Since prebuild is new, not enough projects have a config plugin yet. Adding one is pretty straightforward so this may not be an issue for very long, but it does take a bit of time for new technology to catch up with an ecosystem.

If you find a library that requires extra setup and doesn't have a config plugin, you should open a PR or an issue so that the maintainer is aware of the feature request.

Some packages like react-native-blurhash and react-native-mmkv don't require any additional native setup so they don't even need a config plugin!

Packages like react-native-ble-plx, or react-native-firebase do require additional setup and therefore require a config plugin to be used with expo prebuild and managed EAS build.

React Native version

expo prebuild generates native code based on the version of expo you're project has installed, so a project with SDK 41 (expo@41.0.0) would generate a react-native 62 app.

Expo SDK lags behind the react-native releases because it can only upgrade when all of the modules in the Expo ecosystem are fully compatible with a version of react-native, this often means having to upstream bug fixes to ensure stability for our users.

Expo platform compatibility

Prebuild can only be used for native platforms that are supported by the Expo SDK. This means iOS and Android for the time being. In time we plan to support many more platforms, but team size and limited resources prevent us from being able to maintain them at the moment. The stability of out-of-tree platforms like react-native-macos and react-native-windows are also considered.

You can still use prebuild for your ios, and android projects but any extra platforms will have to be configured manually for the time being.

With the exception of web, which doesn't require expo prebuild since it uses the browser instead of a custom native runtime.
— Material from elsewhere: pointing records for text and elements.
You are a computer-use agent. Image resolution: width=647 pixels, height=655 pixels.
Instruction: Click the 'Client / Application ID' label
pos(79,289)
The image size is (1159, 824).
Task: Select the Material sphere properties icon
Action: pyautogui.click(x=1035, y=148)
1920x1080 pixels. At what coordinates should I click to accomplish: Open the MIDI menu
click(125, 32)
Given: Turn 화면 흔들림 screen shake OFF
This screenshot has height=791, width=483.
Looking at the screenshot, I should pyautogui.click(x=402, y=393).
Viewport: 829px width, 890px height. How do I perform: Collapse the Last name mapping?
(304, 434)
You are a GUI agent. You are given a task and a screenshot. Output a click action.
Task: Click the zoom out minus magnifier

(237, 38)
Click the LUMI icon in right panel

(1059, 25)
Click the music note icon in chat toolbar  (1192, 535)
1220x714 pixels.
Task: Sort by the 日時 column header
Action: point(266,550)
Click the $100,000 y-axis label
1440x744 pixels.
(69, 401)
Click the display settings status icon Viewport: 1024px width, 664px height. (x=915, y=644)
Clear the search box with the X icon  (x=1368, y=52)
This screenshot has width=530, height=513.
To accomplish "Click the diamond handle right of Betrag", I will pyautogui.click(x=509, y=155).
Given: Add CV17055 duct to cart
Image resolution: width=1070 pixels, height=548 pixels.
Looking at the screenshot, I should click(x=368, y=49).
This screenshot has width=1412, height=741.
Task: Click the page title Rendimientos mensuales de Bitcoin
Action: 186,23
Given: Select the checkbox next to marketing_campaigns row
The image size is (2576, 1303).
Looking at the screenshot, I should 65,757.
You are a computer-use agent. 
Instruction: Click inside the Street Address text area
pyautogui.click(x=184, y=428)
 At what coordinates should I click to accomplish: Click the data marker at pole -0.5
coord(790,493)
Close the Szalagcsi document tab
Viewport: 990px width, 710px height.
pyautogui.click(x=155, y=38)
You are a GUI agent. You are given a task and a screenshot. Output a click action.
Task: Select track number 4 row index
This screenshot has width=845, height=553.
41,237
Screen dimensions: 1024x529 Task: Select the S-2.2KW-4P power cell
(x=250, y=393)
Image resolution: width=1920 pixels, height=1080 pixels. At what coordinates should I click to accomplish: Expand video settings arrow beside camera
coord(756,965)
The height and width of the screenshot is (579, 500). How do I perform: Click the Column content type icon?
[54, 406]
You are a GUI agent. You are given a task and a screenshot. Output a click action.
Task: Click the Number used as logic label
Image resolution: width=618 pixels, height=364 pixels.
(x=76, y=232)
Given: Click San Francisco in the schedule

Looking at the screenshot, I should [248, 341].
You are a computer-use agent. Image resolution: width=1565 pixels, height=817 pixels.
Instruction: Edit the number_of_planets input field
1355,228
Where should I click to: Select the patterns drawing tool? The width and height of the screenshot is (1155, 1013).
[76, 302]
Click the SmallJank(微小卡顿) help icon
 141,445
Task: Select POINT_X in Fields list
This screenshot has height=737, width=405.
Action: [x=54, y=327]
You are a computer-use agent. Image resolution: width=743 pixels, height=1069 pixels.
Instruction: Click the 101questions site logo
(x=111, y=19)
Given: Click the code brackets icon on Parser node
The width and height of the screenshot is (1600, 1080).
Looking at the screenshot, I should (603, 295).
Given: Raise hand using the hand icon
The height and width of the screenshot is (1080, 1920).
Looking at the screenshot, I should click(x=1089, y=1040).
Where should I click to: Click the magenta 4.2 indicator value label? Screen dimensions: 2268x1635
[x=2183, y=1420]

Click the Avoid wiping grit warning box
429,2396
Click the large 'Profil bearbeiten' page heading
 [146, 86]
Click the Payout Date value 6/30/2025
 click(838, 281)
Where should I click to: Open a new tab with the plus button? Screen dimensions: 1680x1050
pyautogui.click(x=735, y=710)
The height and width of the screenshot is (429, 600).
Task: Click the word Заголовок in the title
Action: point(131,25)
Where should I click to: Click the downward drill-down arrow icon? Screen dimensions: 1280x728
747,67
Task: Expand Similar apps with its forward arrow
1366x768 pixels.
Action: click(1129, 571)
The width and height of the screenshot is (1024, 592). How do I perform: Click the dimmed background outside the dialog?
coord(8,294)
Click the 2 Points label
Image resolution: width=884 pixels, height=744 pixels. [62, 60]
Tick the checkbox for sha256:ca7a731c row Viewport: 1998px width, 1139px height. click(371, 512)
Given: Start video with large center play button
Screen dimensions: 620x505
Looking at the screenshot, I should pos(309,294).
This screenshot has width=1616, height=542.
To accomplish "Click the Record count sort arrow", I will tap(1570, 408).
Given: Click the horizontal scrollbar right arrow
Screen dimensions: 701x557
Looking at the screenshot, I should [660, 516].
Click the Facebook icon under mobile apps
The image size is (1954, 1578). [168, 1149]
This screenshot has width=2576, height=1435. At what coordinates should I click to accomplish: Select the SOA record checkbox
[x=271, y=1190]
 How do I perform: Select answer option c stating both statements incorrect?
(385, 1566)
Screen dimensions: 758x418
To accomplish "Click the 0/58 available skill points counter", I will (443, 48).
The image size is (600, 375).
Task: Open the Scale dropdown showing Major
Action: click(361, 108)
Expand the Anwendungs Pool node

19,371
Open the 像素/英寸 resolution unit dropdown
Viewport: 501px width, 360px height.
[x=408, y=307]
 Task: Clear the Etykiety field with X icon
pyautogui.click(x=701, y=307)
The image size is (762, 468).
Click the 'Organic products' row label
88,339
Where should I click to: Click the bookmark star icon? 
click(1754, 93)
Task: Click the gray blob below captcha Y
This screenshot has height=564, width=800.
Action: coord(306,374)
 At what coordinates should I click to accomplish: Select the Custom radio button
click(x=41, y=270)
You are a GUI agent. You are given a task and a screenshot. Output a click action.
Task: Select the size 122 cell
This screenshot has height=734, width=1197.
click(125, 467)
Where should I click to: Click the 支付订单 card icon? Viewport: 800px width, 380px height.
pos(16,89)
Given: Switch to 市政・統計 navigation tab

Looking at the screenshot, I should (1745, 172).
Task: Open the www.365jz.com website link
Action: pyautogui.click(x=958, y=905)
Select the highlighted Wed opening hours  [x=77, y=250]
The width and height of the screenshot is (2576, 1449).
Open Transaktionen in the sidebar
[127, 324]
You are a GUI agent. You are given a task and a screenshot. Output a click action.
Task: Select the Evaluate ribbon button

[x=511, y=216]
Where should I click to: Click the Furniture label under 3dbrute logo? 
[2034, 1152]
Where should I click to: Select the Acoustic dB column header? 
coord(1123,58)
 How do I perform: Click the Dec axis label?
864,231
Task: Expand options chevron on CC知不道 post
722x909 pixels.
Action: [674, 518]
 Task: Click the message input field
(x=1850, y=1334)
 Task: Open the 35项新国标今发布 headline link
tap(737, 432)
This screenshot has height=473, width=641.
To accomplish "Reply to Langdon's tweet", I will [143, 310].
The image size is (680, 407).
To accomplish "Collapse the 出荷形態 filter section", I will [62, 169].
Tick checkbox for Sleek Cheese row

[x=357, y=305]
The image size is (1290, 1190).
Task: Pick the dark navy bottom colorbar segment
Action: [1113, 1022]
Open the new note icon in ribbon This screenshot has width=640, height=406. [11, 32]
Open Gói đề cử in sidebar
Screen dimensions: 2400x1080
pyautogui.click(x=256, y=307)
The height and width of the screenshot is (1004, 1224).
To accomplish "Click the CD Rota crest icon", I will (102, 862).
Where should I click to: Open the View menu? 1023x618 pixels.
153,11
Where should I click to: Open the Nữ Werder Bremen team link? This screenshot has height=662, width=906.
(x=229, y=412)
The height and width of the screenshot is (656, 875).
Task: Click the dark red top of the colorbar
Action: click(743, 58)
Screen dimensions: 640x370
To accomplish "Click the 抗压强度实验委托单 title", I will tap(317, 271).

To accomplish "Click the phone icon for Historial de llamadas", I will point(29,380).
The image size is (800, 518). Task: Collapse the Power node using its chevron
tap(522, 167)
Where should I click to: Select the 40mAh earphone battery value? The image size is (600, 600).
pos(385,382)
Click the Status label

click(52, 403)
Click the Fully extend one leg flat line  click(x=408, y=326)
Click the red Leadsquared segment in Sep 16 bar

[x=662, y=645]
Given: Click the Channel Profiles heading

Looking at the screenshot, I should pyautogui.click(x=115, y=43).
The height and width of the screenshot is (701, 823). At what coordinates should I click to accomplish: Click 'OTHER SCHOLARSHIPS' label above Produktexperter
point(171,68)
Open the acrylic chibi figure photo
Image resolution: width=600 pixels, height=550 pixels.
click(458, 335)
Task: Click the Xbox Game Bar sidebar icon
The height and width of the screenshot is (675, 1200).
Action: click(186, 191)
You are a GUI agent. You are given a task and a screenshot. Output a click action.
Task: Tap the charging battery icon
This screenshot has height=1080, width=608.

Adding simple native code changes is slower

All native changes must be added via node modules, CocoaPods, autolinking, and config plugins.

This means if you want to add some quick native file to your project your best bet is to do it in bare workflow then later add it to a module via a monorepo (we recommend expo-yarn-workspaces).

If you want to do something like modifying the gradle properties file, you'll have to write a plugin for that example. Of course this could be easily automated with helper plugin libraries, but it is a bit slower if you need to do it often. If your native project requires many custom changes, then your best bet might be to drop down to bare, and take another look at custom managed workflow in a couple months.